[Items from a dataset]
○ ○ ○ ○
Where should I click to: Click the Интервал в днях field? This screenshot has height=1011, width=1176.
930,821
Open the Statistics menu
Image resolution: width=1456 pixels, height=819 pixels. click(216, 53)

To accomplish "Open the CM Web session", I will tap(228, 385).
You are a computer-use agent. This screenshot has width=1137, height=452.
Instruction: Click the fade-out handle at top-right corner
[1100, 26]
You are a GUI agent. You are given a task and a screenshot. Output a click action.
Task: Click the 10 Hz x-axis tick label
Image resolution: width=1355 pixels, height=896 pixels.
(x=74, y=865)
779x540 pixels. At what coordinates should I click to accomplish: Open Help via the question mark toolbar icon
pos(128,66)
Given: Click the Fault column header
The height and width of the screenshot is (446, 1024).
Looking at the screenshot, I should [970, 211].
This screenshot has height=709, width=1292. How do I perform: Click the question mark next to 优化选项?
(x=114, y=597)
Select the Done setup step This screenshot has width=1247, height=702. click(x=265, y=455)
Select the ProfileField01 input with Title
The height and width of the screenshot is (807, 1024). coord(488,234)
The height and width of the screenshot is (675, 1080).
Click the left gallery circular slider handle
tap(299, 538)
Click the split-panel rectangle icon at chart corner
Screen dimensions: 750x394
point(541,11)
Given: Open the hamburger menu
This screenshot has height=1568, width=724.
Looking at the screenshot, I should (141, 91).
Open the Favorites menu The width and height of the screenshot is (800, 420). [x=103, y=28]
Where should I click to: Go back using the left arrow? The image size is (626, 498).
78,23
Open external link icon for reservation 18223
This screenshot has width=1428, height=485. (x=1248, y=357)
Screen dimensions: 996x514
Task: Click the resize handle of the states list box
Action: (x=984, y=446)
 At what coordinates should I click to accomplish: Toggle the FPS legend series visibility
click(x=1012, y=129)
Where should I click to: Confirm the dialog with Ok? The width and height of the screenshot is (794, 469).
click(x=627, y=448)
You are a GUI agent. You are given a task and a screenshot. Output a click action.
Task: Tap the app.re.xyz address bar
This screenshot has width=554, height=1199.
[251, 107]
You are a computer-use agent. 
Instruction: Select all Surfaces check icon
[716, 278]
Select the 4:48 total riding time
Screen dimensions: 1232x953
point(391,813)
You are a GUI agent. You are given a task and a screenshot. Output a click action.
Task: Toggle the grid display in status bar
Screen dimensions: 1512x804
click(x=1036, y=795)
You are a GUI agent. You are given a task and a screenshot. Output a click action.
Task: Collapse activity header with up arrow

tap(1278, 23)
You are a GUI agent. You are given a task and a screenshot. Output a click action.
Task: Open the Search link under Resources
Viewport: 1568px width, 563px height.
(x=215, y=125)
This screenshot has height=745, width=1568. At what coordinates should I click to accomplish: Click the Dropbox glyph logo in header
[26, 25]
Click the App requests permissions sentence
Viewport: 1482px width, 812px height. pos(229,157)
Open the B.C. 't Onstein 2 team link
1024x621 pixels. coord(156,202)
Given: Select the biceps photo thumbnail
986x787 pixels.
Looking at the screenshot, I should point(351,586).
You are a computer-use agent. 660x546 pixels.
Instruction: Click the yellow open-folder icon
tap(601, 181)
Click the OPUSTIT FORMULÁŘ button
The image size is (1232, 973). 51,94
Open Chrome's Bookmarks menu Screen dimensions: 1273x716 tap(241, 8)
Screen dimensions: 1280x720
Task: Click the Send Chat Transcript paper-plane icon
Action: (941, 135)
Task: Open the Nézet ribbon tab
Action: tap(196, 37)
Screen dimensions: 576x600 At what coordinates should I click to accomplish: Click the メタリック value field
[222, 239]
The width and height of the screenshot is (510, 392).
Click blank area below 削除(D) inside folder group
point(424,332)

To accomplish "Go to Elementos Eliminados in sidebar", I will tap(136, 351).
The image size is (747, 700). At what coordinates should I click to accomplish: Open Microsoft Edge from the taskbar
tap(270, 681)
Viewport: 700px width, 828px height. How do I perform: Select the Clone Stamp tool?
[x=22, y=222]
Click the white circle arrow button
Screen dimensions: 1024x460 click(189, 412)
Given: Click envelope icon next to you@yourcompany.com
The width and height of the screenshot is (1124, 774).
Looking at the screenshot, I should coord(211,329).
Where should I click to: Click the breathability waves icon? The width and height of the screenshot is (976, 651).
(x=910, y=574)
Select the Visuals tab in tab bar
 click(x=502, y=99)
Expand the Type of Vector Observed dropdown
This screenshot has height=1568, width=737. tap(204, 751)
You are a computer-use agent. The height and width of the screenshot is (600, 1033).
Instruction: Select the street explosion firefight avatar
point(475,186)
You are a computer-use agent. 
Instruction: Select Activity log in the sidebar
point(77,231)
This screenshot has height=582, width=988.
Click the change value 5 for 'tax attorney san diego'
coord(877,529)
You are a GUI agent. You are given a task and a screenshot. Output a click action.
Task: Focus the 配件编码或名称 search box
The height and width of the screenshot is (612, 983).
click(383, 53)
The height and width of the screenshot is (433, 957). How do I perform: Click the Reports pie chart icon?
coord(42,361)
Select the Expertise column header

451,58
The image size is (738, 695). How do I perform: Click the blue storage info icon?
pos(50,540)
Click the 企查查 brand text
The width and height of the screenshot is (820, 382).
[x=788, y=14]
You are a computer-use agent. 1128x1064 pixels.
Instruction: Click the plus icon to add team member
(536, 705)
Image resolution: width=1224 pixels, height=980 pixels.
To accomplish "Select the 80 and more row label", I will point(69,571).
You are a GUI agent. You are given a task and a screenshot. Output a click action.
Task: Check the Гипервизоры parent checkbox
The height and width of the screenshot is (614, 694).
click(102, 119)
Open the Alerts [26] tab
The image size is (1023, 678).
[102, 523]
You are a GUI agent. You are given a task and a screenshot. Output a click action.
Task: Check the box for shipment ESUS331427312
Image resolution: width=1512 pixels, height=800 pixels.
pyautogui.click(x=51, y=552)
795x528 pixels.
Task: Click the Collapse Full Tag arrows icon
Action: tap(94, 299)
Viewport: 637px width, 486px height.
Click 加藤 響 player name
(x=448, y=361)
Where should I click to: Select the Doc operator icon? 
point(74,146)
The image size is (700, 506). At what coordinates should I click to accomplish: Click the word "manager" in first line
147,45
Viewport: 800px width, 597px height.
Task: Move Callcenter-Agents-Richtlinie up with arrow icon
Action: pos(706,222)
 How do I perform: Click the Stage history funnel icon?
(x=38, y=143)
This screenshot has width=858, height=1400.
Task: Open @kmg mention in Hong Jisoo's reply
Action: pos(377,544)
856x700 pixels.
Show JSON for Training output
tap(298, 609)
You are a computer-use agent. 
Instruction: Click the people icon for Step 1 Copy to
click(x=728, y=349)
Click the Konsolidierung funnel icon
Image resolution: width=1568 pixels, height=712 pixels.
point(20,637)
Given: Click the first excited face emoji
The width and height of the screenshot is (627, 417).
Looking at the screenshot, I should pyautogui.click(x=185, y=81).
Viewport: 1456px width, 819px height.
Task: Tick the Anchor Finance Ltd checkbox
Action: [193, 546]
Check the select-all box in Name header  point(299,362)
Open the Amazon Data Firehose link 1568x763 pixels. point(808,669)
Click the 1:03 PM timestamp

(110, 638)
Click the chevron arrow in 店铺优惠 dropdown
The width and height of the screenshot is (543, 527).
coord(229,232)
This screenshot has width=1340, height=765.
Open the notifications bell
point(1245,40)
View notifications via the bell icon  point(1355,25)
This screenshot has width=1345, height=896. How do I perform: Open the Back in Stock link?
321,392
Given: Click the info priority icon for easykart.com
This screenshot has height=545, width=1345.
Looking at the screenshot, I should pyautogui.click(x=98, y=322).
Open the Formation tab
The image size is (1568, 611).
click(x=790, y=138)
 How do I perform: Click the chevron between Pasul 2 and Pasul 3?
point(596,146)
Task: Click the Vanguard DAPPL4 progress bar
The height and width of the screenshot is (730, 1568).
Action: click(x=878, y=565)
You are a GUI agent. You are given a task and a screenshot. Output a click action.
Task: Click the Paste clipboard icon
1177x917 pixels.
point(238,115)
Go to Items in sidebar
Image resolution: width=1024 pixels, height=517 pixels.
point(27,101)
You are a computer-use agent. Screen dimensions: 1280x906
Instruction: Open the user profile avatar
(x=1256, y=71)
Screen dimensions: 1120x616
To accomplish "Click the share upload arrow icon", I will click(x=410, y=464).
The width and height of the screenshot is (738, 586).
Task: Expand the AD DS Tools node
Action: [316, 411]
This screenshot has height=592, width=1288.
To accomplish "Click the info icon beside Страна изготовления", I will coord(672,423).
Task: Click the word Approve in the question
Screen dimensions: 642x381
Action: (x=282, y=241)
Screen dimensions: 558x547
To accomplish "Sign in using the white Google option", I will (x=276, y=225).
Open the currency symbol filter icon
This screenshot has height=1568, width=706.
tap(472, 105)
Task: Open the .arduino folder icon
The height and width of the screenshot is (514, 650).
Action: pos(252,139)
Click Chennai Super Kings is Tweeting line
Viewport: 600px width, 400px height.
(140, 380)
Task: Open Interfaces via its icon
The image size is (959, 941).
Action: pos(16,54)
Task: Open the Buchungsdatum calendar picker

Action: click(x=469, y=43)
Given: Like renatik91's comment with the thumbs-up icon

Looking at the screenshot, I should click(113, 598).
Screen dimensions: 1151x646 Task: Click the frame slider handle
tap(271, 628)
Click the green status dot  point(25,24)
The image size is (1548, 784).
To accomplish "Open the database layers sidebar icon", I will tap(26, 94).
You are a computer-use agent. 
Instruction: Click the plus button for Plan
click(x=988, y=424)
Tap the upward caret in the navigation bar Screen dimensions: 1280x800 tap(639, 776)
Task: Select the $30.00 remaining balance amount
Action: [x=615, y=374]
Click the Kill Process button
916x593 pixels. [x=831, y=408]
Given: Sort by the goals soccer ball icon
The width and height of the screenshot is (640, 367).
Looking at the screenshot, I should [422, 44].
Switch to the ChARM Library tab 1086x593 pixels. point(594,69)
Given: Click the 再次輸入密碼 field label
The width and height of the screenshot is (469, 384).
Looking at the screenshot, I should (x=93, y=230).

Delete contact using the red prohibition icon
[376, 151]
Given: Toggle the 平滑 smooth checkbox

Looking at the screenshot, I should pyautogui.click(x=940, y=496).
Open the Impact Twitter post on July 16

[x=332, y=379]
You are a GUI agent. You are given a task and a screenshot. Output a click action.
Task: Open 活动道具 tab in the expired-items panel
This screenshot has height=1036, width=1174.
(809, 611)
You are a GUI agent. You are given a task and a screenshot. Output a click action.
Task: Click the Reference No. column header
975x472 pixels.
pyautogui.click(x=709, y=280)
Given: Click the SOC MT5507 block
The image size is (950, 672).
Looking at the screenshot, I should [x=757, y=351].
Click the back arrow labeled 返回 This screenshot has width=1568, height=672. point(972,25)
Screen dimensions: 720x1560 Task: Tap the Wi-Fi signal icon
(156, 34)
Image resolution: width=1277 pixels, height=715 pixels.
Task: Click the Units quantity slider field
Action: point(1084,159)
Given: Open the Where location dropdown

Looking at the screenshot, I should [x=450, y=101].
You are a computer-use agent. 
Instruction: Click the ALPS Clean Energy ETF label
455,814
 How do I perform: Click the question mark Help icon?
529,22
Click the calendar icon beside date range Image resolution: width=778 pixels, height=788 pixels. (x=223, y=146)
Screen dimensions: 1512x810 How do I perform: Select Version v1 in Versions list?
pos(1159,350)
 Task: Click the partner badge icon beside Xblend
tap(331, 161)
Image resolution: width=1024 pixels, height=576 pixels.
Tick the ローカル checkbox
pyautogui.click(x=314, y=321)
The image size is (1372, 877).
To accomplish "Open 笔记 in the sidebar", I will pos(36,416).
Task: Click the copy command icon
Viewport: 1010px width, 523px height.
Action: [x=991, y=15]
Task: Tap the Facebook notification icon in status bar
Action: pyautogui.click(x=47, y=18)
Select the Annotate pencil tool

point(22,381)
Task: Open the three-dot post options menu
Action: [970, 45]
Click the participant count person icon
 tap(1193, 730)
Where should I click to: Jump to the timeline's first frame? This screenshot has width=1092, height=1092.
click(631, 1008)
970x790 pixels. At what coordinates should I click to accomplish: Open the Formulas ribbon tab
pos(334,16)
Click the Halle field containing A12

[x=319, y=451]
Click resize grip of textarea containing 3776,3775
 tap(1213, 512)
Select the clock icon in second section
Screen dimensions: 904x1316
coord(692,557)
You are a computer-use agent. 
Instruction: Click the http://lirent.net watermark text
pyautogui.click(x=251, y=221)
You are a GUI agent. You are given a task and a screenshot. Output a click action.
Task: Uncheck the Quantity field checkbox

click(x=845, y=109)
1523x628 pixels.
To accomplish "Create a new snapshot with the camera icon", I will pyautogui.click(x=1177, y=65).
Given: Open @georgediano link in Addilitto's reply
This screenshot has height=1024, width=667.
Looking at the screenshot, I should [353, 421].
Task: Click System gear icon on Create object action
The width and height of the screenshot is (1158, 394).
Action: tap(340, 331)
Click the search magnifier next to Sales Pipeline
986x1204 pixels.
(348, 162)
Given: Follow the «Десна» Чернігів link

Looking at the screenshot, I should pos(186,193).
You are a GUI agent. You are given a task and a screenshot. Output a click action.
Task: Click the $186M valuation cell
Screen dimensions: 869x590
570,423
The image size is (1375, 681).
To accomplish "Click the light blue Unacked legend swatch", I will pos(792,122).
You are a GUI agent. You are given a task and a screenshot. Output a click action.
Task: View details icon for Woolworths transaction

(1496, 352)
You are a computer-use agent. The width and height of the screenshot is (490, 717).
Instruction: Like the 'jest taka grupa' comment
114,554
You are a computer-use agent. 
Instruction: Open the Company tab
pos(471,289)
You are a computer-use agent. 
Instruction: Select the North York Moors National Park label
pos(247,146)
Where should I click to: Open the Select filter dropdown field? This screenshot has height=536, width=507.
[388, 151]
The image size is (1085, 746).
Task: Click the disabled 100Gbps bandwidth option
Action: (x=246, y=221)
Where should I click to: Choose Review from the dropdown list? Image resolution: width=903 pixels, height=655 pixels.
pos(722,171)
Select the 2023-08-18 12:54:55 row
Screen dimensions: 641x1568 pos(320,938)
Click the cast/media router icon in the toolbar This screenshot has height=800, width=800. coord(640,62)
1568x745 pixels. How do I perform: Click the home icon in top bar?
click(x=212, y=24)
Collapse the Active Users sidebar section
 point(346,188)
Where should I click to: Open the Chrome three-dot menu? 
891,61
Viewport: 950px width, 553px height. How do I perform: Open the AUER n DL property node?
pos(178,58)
○ ○ ○ ○
Your objective: Please make an exact copy of the lines above from the line with "Image resolution: width=1568" through the line with "Task: Open the .arduino folder icon", both ends included.

Solution to this exercise:
Image resolution: width=1568 pixels, height=712 pixels.
point(20,637)
Given: Click the first excited face emoji
The width and height of the screenshot is (627, 417).
Looking at the screenshot, I should pyautogui.click(x=185, y=81).
Viewport: 1456px width, 819px height.
Task: Tick the Anchor Finance Ltd checkbox
Action: [193, 546]
Check the select-all box in Name header  point(299,362)
Open the Amazon Data Firehose link 1568x763 pixels. point(808,669)
Click the 1:03 PM timestamp

(110, 638)
Click the chevron arrow in 店铺优惠 dropdown
The width and height of the screenshot is (543, 527).
coord(229,232)
This screenshot has width=1340, height=765.
Open the notifications bell
point(1245,40)
View notifications via the bell icon  point(1355,25)
This screenshot has width=1345, height=896. How do I perform: Open the Back in Stock link?
321,392
Given: Click the info priority icon for easykart.com
This screenshot has height=545, width=1345.
Looking at the screenshot, I should pyautogui.click(x=98, y=322).
Open the Formation tab
The image size is (1568, 611).
click(x=790, y=138)
 How do I perform: Click the chevron between Pasul 2 and Pasul 3?
point(596,146)
Task: Click the Vanguard DAPPL4 progress bar
The height and width of the screenshot is (730, 1568).
Action: click(x=878, y=565)
You are a GUI agent. You are given a task and a screenshot. Output a click action.
Task: Click the Paste clipboard icon
1177x917 pixels.
point(238,115)
Go to Items in sidebar
Image resolution: width=1024 pixels, height=517 pixels.
point(27,101)
You are a computer-use agent. Screen dimensions: 1280x906
Instruction: Open the user profile avatar
(x=1256, y=71)
Screen dimensions: 1120x616
To accomplish "Click the share upload arrow icon", I will click(x=410, y=464).
The width and height of the screenshot is (738, 586).
Task: Expand the AD DS Tools node
Action: [316, 411]
This screenshot has height=592, width=1288.
To accomplish "Click the info icon beside Страна изготовления", I will coord(672,423).
Task: Click the word Approve in the question
Screen dimensions: 642x381
Action: (x=282, y=241)
Screen dimensions: 558x547
To accomplish "Sign in using the white Google option", I will (x=276, y=225).
Open the currency symbol filter icon
This screenshot has height=1568, width=706.
tap(472, 105)
Task: Open the .arduino folder icon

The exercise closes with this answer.